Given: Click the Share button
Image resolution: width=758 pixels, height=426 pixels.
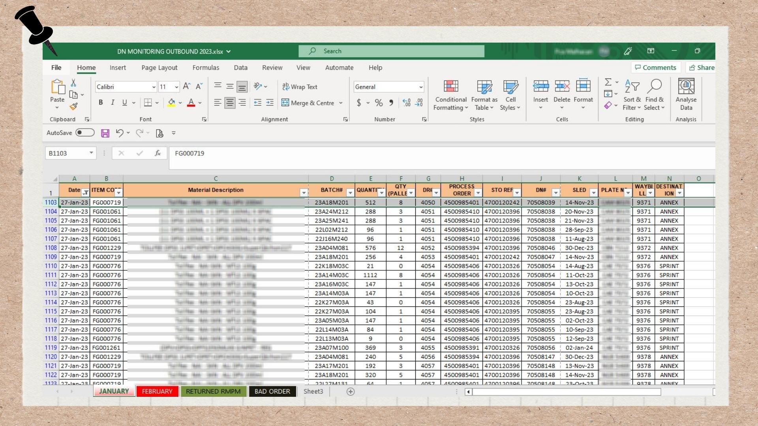Looking at the screenshot, I should 701,67.
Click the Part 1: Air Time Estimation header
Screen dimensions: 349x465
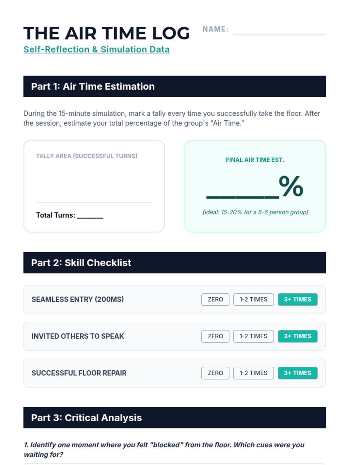coord(175,86)

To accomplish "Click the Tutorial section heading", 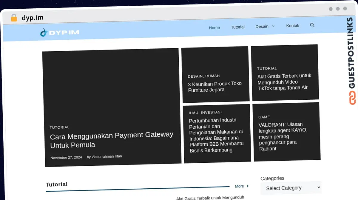I will pyautogui.click(x=56, y=184).
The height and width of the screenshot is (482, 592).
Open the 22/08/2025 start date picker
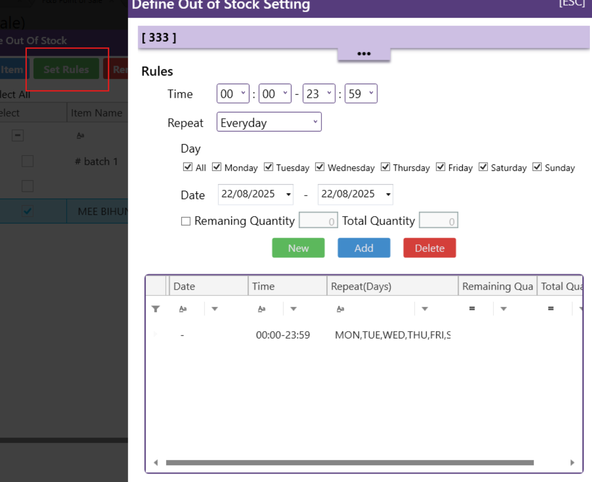click(x=288, y=194)
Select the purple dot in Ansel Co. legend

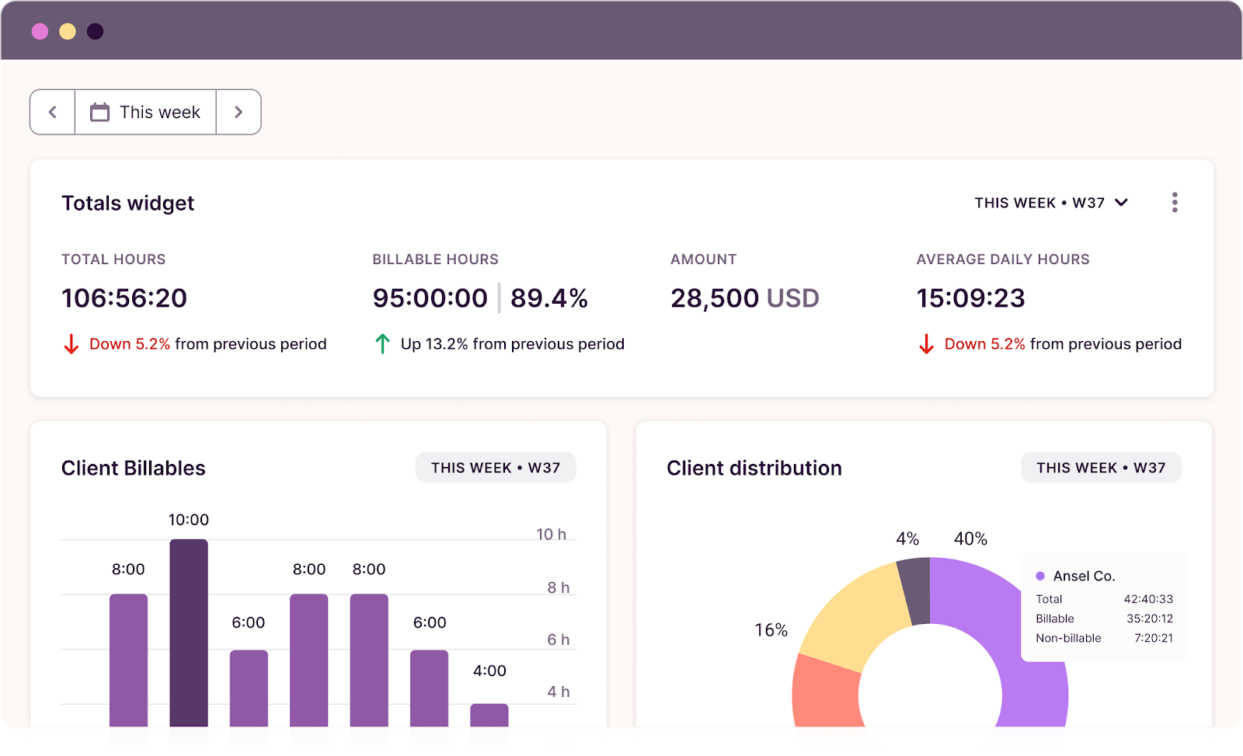tap(1039, 576)
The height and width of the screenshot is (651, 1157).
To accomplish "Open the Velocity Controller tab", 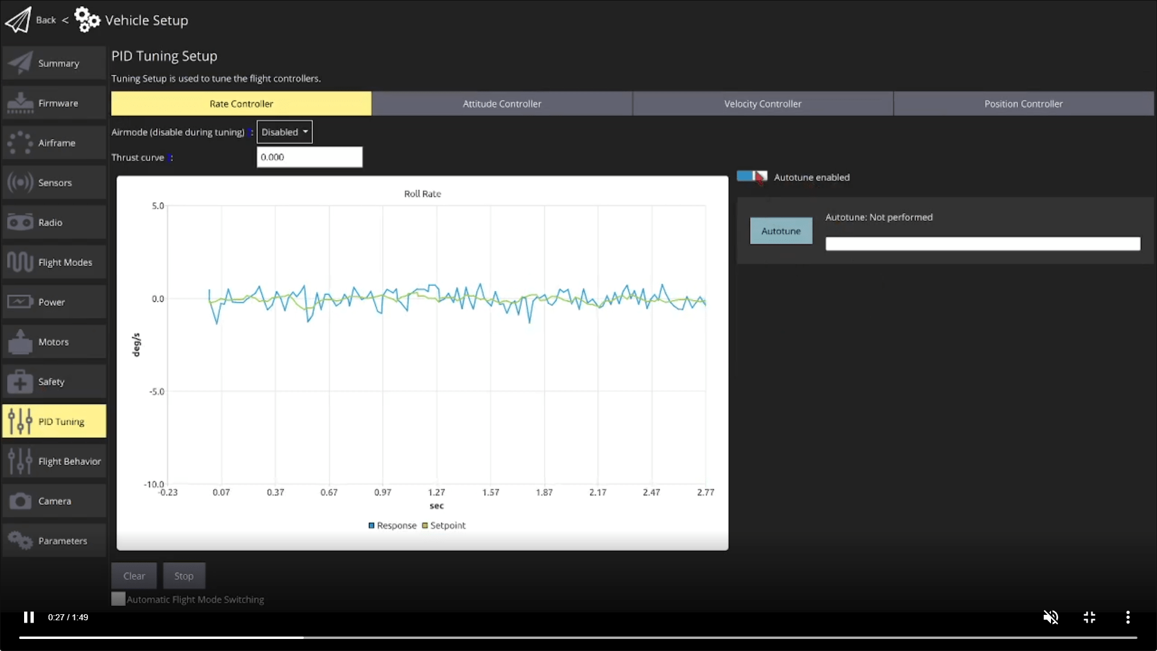I will 763,103.
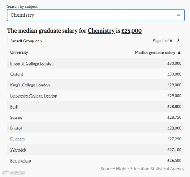Select King's College London link
Image resolution: width=190 pixels, height=177 pixels.
(x=30, y=85)
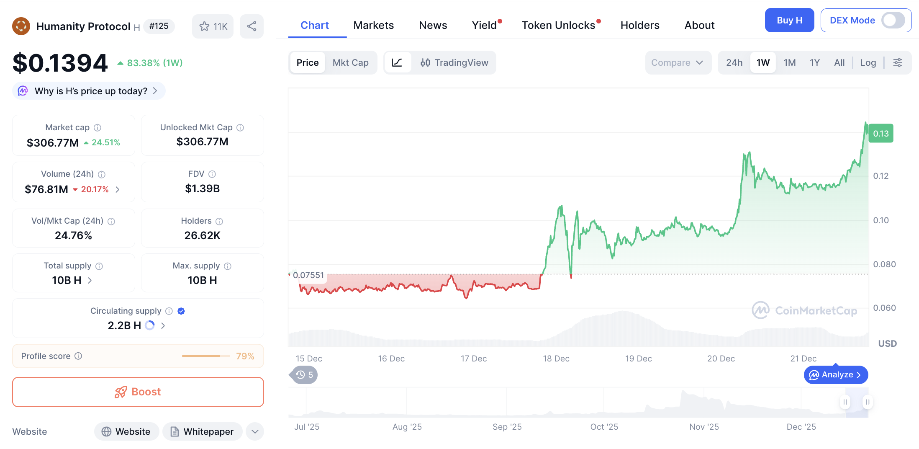Click the Profile score info icon
This screenshot has height=449, width=919.
pyautogui.click(x=78, y=356)
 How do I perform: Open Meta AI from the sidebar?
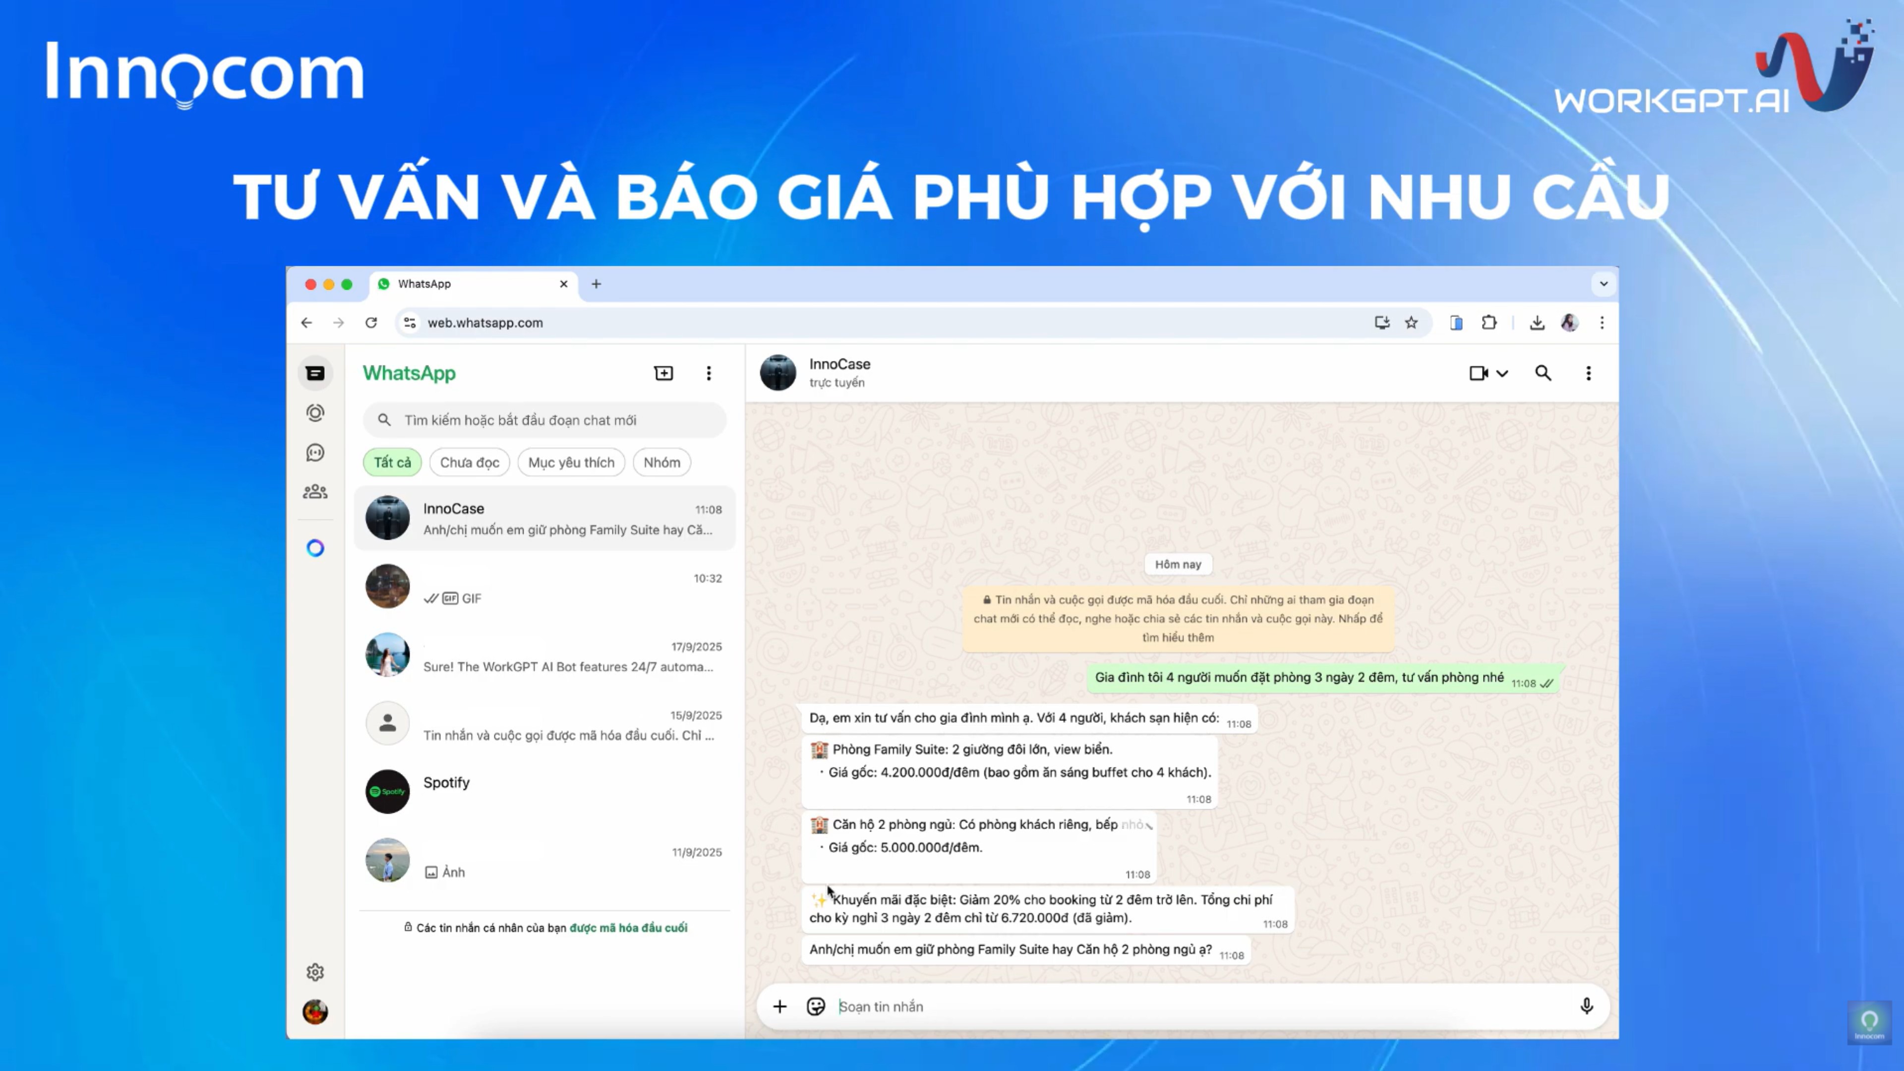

-----

▶ STATED GOAL
In the records, take the lines starting with the line that contains "The height and width of the screenshot is (482, 592)." and going on through the line that contains "tap(1039, 576)", and write them again with "purple" replaced by "orange", keeping everything else unchanged. Give only those lines, and leave the pictures out.

▶ RESPONSE BELOW
The height and width of the screenshot is (482, 592).
Open the 22/08/2025 start date picker
click(x=288, y=194)
Select the orange dot in Ansel Co. legend

tap(1039, 576)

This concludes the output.